◆ Instrucciones de trabajo ◆
Reescribe como lista el párrafo del texto sobre el auge del capitalismo que empieza «La Pax [norte]Americana» y conserva sus datos principales.
[Texto de origen]
El mundo socialista no solo parecía retroceder, sino incluso desaparecer frente al fortalecimiento del capitalismo y del imperialismo. Era la celebración del momento al ritmo del estrellato del Consenso de Washington, ese esperpento estadounidense neoliberal encaminado a imponer al mundo subdesarrollado, con la sumisa complacencia y colaboración de las subordinadas lumpenburguesías y oligarquías dependientes, las políticas de austeridad y de ajuste estructural del Fondo Monetario y del Banco Mundial, basadas en el intercambio desigual, las trasferencias de valor y plusvalor y en la superexplotación de la fuerza de trabajo —ahora extendida a los centros capitalistas avanzados.
La utopía socialista y comunista trascendente de Marx, Engels y de Lenin sucumbía ante el embate ideológico de la distopía protocapitalista duradera promovida en coro por Schumpeter, Keynes, Hayek y Friedman.
La Pax [norte]Americana, ese orden «autoritario» económico-militar-hegemónico nacido desde la aplicación del Plan Marshall, vigente desde el término de la guerra y extendido durante la llamada guerra fría y la de Vietnam que derrotó al poderoso ejército norteamericano, parecía, por designio divino, trascender los límites del tiempo para eternizarse sin obstáculos ni desequilibrios insuperables.
Fue como una centella jubilosa que los tanques del pensamiento burgués-conservador erigieron en alborada para eternizar el capitalismo. El punto de inflexión fueron los dorados años noventa —precedidos de la década perdida de los ochenta y del arribo de la nueva derecha anglosajona reaganiano-thatcheriana («No alternative»)— bajo la tutela del crecimiento de los dos gobiernos de Bill Clinton con una tasa promedio anual, según los ideólogos de la New Economy, de 3.1 % que a muchos les pareció un «periodo excepcional» y que, en verdad, no lo fue, ya que durante las décadas de los sesenta y setenta del siglo pasado su crecimiento promedio anual fue de 5%, muy similar al del promedio de la economía mundial.
[/Texto de origen]
[Datos proporcionados]
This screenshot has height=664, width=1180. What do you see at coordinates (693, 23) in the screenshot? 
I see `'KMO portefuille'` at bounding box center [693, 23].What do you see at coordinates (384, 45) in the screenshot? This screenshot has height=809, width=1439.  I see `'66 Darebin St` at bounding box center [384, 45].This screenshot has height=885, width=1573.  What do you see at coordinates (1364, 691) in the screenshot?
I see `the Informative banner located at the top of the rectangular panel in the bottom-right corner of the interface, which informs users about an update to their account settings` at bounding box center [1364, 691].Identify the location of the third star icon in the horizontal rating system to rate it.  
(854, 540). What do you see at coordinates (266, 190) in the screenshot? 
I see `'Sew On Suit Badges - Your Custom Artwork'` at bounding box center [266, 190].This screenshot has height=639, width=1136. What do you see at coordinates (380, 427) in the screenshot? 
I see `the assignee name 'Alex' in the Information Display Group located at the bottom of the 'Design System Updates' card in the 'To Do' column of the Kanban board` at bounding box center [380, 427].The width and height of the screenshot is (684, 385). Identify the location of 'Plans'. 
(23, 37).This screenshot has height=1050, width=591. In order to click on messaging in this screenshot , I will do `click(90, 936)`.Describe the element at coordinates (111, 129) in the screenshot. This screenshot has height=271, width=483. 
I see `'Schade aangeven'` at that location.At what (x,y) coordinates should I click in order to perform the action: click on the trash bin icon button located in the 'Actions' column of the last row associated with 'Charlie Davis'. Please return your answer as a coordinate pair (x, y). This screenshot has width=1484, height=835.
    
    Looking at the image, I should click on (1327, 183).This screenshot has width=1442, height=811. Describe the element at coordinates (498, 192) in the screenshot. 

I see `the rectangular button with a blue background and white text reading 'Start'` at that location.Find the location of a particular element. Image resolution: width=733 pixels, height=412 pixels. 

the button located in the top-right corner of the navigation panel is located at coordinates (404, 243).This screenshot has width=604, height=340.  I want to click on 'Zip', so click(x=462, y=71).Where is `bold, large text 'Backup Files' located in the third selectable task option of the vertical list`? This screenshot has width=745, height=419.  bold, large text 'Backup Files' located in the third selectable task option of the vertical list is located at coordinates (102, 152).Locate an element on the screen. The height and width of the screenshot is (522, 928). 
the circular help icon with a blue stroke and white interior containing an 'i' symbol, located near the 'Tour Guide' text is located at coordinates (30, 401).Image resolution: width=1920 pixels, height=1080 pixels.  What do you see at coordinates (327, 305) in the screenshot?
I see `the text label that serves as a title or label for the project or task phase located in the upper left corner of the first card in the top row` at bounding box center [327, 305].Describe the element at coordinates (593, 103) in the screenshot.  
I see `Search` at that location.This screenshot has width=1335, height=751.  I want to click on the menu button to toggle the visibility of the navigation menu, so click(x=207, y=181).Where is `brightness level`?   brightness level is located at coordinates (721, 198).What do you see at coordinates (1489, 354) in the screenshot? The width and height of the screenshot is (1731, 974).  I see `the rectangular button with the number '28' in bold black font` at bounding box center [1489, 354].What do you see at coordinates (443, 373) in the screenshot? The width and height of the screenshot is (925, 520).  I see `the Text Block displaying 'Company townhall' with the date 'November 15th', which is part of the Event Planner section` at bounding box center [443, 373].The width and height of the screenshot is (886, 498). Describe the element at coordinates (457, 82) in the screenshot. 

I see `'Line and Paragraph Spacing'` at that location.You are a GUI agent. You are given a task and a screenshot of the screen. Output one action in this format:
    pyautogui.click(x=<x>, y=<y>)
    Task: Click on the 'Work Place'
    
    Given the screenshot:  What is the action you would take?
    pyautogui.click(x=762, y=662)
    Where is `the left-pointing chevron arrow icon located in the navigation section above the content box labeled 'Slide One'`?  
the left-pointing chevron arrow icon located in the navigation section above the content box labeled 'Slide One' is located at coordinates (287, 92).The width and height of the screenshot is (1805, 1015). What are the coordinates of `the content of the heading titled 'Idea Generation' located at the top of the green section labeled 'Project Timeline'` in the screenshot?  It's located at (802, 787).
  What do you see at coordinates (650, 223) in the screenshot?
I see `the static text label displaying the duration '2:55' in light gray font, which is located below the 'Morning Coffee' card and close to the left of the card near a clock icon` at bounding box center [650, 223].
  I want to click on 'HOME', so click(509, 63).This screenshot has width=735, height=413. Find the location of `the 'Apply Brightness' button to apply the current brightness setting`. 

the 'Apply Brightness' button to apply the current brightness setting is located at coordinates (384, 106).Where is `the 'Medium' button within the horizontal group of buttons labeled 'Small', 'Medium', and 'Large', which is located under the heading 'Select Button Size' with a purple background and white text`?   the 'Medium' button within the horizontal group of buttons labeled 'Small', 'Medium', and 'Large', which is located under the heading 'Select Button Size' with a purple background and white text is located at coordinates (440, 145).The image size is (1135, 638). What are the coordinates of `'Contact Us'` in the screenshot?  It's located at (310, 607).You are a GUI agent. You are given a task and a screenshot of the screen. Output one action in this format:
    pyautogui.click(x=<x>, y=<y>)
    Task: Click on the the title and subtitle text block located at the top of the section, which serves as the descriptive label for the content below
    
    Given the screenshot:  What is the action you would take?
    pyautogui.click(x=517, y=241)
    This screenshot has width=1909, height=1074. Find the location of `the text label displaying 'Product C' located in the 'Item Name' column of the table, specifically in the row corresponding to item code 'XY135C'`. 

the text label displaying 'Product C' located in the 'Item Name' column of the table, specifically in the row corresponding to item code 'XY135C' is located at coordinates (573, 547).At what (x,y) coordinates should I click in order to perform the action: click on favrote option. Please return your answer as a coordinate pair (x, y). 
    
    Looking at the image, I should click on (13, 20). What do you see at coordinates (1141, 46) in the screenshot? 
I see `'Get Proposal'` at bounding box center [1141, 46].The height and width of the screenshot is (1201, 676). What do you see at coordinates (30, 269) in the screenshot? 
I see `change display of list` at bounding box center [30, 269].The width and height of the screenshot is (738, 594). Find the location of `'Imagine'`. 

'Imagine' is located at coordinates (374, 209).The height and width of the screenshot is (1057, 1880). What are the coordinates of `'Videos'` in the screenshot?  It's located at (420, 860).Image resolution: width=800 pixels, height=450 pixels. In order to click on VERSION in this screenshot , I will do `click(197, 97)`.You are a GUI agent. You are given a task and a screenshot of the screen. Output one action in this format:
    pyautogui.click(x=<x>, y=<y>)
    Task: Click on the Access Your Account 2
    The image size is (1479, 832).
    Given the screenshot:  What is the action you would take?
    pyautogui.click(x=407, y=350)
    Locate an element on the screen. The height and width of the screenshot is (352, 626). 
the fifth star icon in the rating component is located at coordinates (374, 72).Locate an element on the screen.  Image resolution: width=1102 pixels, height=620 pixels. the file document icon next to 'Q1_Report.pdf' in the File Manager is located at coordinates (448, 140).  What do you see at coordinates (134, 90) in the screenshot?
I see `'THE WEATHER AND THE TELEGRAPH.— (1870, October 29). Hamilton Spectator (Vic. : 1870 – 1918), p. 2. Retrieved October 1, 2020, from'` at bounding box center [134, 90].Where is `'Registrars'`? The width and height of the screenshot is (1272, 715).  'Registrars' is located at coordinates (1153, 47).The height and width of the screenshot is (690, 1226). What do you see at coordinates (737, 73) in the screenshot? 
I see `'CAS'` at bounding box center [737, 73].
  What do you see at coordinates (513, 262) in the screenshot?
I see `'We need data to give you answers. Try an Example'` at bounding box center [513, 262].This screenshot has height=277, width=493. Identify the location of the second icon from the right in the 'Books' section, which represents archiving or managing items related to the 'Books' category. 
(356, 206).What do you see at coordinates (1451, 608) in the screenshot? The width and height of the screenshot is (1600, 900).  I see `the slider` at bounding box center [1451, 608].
[/Datos proporcionados]
◆ Respuesta escrita ◆
- La Pax [norte]Americana fue un orden «autoritario» económico-militar-hegemónico.
- Nació con la aplicación del Plan Marshall.
- Estuvo vigente desde el término de la guerra.
- Se extendió durante la guerra fría y la guerra de Vietnam, en la que fue derrotado el poderoso ejército norteamericano.
- Parecía, por designio divino, trascender los límites del tiempo y eternizarse sin obstáculos ni desequilibrios insuperables.